Contacting management is extremely hard. There is no IR contact on their website, either e-mail or number. The number listed on their SEC filings is to their ShenZhen Comtech office where the workers speak very little English. The company does have a quarterly conference call, but no way to get a hold of management other than the quarterly calls.

  1. Heartland advisor is a shareholder, they have also been duped on a Chinese RTO (the car one)


One of the major holders on record in Heartland advisors, a value based mutual fund.  Although most of the time it is good seeing fellow smart investors as part of the holders, heartland was previously duped by another Chinese RTO called Tongxin (TXIC.) I believe Heartland’s ownership is not a sign of confidence.

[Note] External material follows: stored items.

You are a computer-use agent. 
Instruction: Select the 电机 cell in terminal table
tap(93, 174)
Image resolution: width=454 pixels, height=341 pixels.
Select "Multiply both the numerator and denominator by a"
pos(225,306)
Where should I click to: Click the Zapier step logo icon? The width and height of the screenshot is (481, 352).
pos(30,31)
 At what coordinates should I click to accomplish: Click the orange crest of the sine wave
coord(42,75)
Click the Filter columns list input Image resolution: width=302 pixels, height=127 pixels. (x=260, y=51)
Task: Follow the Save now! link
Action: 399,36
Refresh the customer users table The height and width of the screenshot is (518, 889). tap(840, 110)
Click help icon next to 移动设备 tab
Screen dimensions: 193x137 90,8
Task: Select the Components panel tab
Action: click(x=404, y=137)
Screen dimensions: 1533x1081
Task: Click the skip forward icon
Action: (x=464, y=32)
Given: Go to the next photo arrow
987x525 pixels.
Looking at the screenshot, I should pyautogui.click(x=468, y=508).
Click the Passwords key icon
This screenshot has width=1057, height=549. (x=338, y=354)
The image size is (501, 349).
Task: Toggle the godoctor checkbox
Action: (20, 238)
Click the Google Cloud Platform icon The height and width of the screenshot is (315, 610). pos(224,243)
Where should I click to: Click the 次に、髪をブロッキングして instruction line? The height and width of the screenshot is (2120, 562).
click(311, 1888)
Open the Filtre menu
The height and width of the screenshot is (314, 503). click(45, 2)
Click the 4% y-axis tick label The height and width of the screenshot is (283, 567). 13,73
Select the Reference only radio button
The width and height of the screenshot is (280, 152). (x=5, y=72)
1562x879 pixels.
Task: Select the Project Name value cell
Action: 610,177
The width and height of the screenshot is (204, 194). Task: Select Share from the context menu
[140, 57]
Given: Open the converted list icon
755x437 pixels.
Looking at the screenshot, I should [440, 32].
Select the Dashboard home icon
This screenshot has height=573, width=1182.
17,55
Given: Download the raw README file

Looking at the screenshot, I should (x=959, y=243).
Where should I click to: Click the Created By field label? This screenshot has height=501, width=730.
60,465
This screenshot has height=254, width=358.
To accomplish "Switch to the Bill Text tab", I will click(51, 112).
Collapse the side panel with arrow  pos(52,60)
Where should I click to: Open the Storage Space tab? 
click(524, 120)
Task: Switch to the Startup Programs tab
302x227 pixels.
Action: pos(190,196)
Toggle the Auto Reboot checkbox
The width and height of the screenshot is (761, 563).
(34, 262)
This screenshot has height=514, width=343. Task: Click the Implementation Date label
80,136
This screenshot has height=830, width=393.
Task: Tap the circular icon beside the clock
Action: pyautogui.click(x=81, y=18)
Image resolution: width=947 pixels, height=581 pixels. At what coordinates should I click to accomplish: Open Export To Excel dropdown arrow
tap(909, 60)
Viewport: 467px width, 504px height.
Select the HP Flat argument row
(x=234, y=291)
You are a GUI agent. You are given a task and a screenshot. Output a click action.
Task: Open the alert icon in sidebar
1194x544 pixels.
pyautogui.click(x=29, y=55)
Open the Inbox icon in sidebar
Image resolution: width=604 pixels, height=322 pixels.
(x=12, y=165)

In conclusion I believe there is a large amount of evidence showing suspicious activities inside COGO group. Although I do believe COGO is a real operation, I do not believe in the company’s accounting or trust the company is making acquisitions in good faith for the shareholder’s interest. Since this company has no intent on paying shareholder a dividend I believe COGO intrinsic value is zero. I think it is unlikely COGO will ever go to zero, but I think it’s likely it will trade far less in the future. I am planning to exist my position around $1.50 a share.

Catalyst

  1. Company is unable to list in hong kong or never ends up listing.

  2. SEC doing investigations in Chinese Shorts

  3. Resignation of KPMG because they don’t want Chinese RTO risk.


Risks

  1. Company successfully lists in Hong Kong

  2. A private equity firm like Bain Capital makes an offer on the company.


Disclosure: I am currently short shares of COGO. Please do your own due diligence. This is not investment advice and I am not a financial advisor.  I may choose to cover my short at anytime.

Note: This is currently my first draft of the idea, I am planning to update my thesis as time goes. I welcome feedback from this idea and in fact, I would appreciate it greatly.